La flamante senadora nacional por Salta de La Libertad Avanza había celebrado el congelamiento de su sueldo como diputada. Con su llegada a la Cámara Alta, sus ingresos treparán a cifras muy superiores a las que percibe la mayoría de los argentinos.

La libertaria Emilia Orozco volvió a quedar en el centro de la polémica por la contradicción entre su discurso y la realidad salarial. La flamante senadora nacional por Salta, electa por La Libertad Avanza, afirmó recientemente que su salario se encuentra congelado “desde 2023”, en línea con la postura del oficialismo nacional contra los privilegios de la política.

Sin embargo, con su asunción en el Senado de la Nación, Orozco pasará a percibir el sueldo correspondiente a la Cámara Alta, que ronda los 9 millones de pesos, una cifra que la ubica muy por encima de los ingresos de la mayoría de los trabajadores argentinos.

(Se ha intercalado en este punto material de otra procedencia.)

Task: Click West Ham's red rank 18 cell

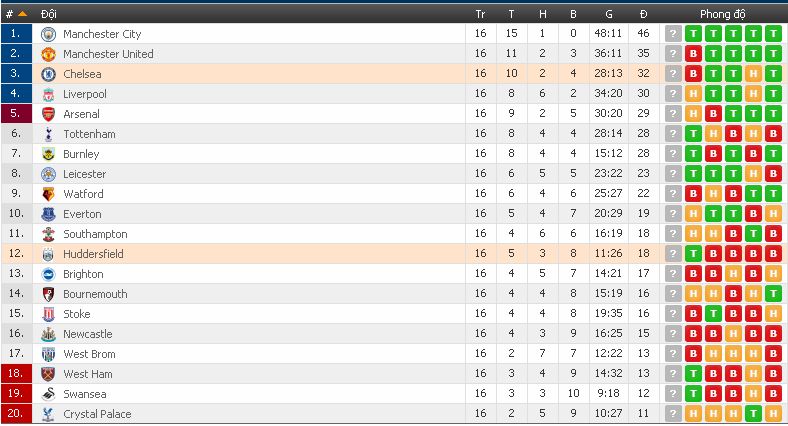Action: point(15,374)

“Al presidente, a sus funcionarios y a sus legisladores los tenemos congelados desde 2023”, respondió la senadora ante una consulta pública, reforzando un discurso que apunta contra lo que denomina “la casta”. No obstante, el cambio de categoría institucional implica, de hecho, un salto salarial significativo.

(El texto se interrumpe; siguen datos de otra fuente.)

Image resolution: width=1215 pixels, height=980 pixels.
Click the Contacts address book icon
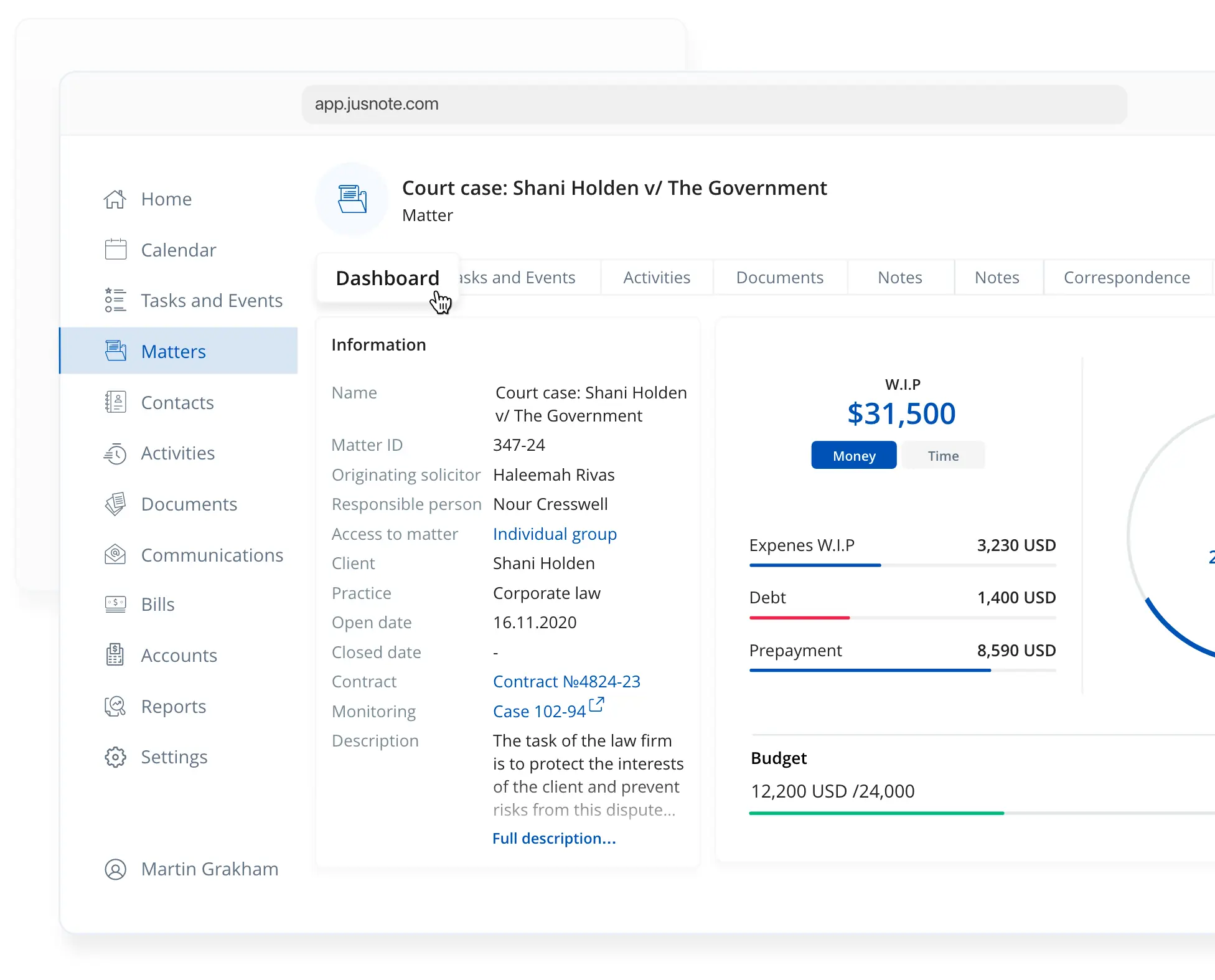[x=115, y=402]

El contraste resulta aún mayor si se recuerda a la Orozco concejal en Salta capital, cuando cuestionaba que su remuneración —cercana al millón de pesos— era elevada en relación con el promedio de ingresos. Hoy, ya instalada en el Congreso nacional, ese tono crítico parece haber quedado atrás.

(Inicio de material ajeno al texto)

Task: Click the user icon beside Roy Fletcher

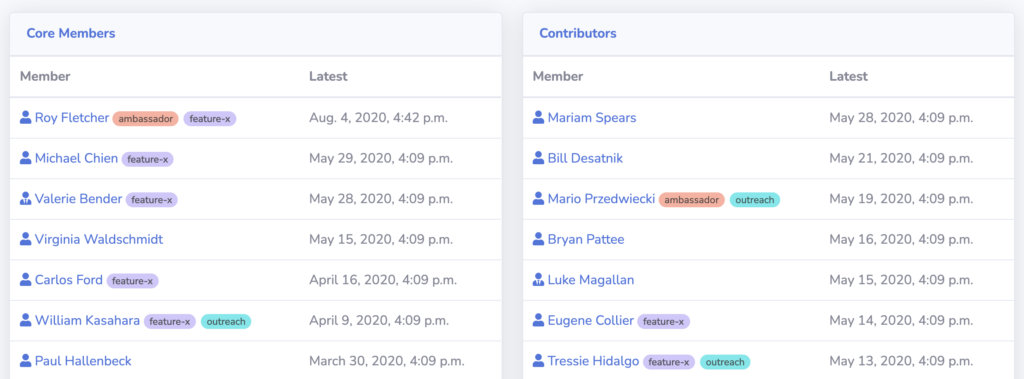Action: [x=25, y=118]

La discusión volvió a cobrar fuerza tras una publicación en su cuenta de Instagram, donde un usuario le preguntó de manera directa: “¿Cuándo se bajan los sueldos?”. La respuesta de Orozco apeló nuevamente a su narrativa habitual de austeridad y ejemplo personal, aunque los hechos y los números actuales ponen en duda esa coherencia.

Mientras el discurso libertario insiste en la eliminación de privilegios, el caso de la senadora salteña reaviva el debate sobre los salarios de la dirigencia política y la distancia entre las consignas públicas y las prácticas reales.